▽

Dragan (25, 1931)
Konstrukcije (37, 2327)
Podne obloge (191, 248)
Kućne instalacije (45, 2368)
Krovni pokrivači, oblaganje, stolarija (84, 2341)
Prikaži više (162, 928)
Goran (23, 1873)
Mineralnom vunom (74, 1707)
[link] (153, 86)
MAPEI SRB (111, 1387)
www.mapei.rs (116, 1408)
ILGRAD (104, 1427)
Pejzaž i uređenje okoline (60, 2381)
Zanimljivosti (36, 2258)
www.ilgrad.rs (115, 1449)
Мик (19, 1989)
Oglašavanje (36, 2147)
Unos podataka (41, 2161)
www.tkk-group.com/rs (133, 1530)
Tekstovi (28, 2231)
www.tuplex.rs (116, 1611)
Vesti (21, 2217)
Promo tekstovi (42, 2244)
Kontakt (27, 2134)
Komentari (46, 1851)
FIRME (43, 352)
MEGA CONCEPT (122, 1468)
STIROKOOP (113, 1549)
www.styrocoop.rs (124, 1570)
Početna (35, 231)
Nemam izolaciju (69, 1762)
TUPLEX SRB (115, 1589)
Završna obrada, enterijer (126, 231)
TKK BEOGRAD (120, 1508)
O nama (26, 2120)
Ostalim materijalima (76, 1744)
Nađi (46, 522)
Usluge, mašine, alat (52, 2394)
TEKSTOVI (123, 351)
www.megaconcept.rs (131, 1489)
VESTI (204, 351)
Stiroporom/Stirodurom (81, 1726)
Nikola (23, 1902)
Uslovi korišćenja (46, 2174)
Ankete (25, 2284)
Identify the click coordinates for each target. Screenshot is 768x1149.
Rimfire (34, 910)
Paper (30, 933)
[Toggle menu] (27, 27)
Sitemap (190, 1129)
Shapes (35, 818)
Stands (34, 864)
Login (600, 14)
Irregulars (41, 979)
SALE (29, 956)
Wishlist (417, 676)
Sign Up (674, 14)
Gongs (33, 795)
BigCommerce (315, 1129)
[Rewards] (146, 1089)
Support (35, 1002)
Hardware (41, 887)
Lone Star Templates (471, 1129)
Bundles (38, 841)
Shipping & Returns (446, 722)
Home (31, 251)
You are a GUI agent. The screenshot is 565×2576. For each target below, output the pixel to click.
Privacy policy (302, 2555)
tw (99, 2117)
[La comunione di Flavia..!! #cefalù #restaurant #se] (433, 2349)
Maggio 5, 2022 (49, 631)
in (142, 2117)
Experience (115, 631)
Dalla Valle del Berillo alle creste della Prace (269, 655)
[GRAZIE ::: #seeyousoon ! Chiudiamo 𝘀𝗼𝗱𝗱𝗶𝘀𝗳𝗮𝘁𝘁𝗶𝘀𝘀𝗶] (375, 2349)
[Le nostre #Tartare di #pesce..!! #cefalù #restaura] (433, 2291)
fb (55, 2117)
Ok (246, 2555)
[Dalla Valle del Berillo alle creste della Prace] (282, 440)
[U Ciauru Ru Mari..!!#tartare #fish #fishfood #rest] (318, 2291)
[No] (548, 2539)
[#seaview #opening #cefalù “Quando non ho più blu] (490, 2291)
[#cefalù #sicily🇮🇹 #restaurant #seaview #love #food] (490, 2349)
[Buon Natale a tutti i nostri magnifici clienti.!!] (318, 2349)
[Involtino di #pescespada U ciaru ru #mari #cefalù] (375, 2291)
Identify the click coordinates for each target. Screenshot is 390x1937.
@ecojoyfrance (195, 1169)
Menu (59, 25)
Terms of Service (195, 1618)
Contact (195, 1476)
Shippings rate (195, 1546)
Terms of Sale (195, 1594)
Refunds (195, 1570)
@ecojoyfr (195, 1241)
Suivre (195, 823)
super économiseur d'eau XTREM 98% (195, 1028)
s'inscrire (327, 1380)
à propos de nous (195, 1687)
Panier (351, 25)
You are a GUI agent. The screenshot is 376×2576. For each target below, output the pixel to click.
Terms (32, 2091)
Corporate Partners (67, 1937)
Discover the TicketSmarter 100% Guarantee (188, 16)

△

WHAT YOU WILL DO | If a line in the records includes the string "alle", copy it.

WORKED SOLUTION |
Dalla Valle del Berillo alle creste della Prace (269, 655)
[Dalla Valle del Berillo alle creste della Prace] (282, 440)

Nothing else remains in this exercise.